Main outcome measures: Subjective Medication adherence in older patients and reasons for non/adherence.

Results: Most of patients were female (59.1%) and was old in average 73.0 years (Range:65–93). The average number of prescribed medications was 5.0 (Range:1–14, Med = 5) and the most prevalent was cardiovascular disease (89.1%). The average value of self-reported medication adherence was 92.4% (SD = 13.4). The most common reasons for non–adherence were forgetfulness (55.8%), fear of side effects/addiction because of taking too many medications (11.0%), high price (8.7%), and complexity of medication regimen (8.7%). Correlation between number of drugs and value of adherence was positive, but not statistically significant (ρ = 0.06, p > 0.05).

Conclusion: This study has confirmed that older patients tend to take multiple medications in a day. Even though our expectation was that more drugs would affect medication adherence, the correlation was not statistically significant. Since forgetfulness is the most common cause of non-adherence, community pharmacists should remind patients more about the proper medication use.

Grant support of research group: European Union’s Horizon 2020 research and innovation progamme under the Marie Skłodowska-Curie grant agreement No 764632. PROGRESS Q42, Faculty of pharmacy, Charles University.

Disclosure of Interest: None Declared.

PP35

Ustekinumab in Crohn's disease: experience in a regional hospital

A. Trujillano^1,*, M. A. Maestre¹, N. Galán¹, V. Cano¹, A. Morego¹, M. Belló¹, V. Llodrà¹

¹Pharmacy, Hospital de Manarcor, Manacor, Spain

Background and Objective: Ustekinumab(UST) has been approved for the treatment of Crohn's disease(CD) in patients who do not respond or are intolerant for conventional or other biological treatments.

To evaluate the effectiveness and safety of UST in patients with active CD.

Design: Retrospective observational study. Patients with active CD that received at least one induction dose of UST intravenously before September 2019 were included.

Demographic variables(sex and age), smoking habit, extraintestinal manifestations, location and behavior of the disease, perianal disease, previous abdominal surgery, previous biological treatments, maintenance schedule with UST after induction, concomitant immunosuppressants and/or corticosteroids were collected.

Effectiveness was analyzed by measuring C-reactive protein(CRP) and calprotectin at the beginning, at six months and one year after UST initial dose.

Adverse reactions collected in the medical history were reported to assess safety.

Results: 30 CD patients were included. 67% were women with a mean age of 43.4 ± 15.2 years. 40% of the patients were smokers with extraintestinal illness in 30% of the cases. In terms of the location of the disease 50% was ileal, 33% ileocolonic, 13% colonic and 3% upper gastrointestinal tract, being 87% of inflammatory behavior.

20% presented perianal disease, 27% previous abdominal surgery and 80% previously had received biological treatment (92% 1–2 previous treatments and 8% 3 prior).

70% of patients continued with every 8-weeks maintenance schedule with subcutaneous UST after induction, 10% with every 12-weeks maintenance schedule and 20% continued with an intravenous dose of UST of 260 mg(unauthorized indication according to the technical data sheet)0.33% patients took concomitant immunosuppressants and 17% corticosteroids.

At 6 months of starting treatment 60% of patients decreased CRP and 69% calprotectin and a year after starting treatment 80% decreased CRP and 73% calprotectin(calprotectin was not monitored in 4 patients).

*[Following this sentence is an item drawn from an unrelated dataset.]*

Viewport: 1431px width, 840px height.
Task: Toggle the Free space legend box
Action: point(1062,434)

8% of patients reported adverse reactions(31% arthralgias, 23% headaches, 15% infections, 15% pruritus,8% herpes zoster and 8% blurred vision).

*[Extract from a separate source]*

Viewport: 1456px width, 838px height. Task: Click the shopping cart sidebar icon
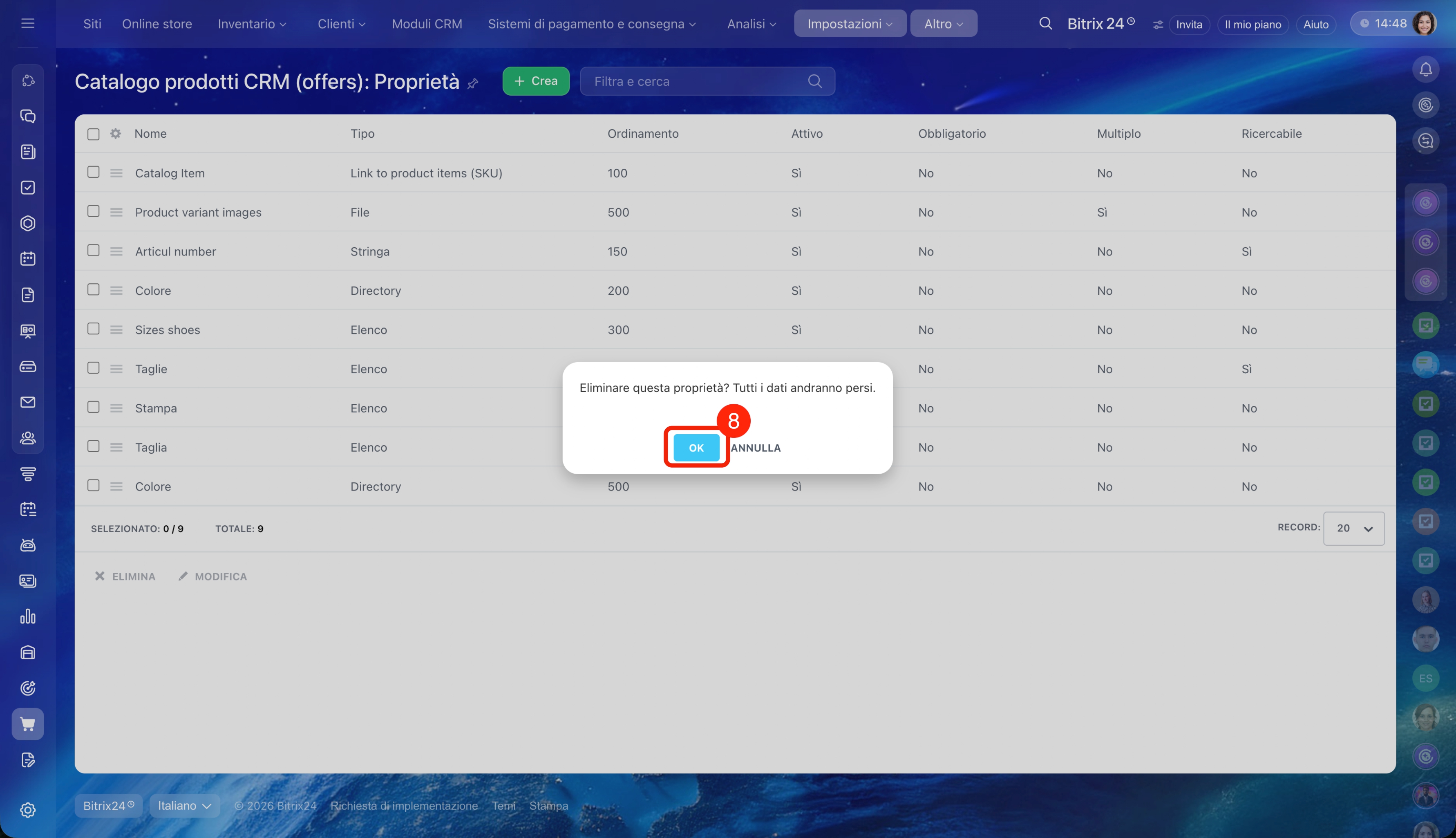[28, 724]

Conclusion: In our experience UST is an effective and safe alternative after treatment with other biological treatments and even in naïve patients with CD.

In patients with reduced efficacy or intolerance to the subcutaneous route an intravenous maintenance dose can be an alternative.

It is important to protocol the analytical follow-up of patients to optimize the therapeutic and establish a personalized maintenance regimen.

Disclosure of Interest: None Declared.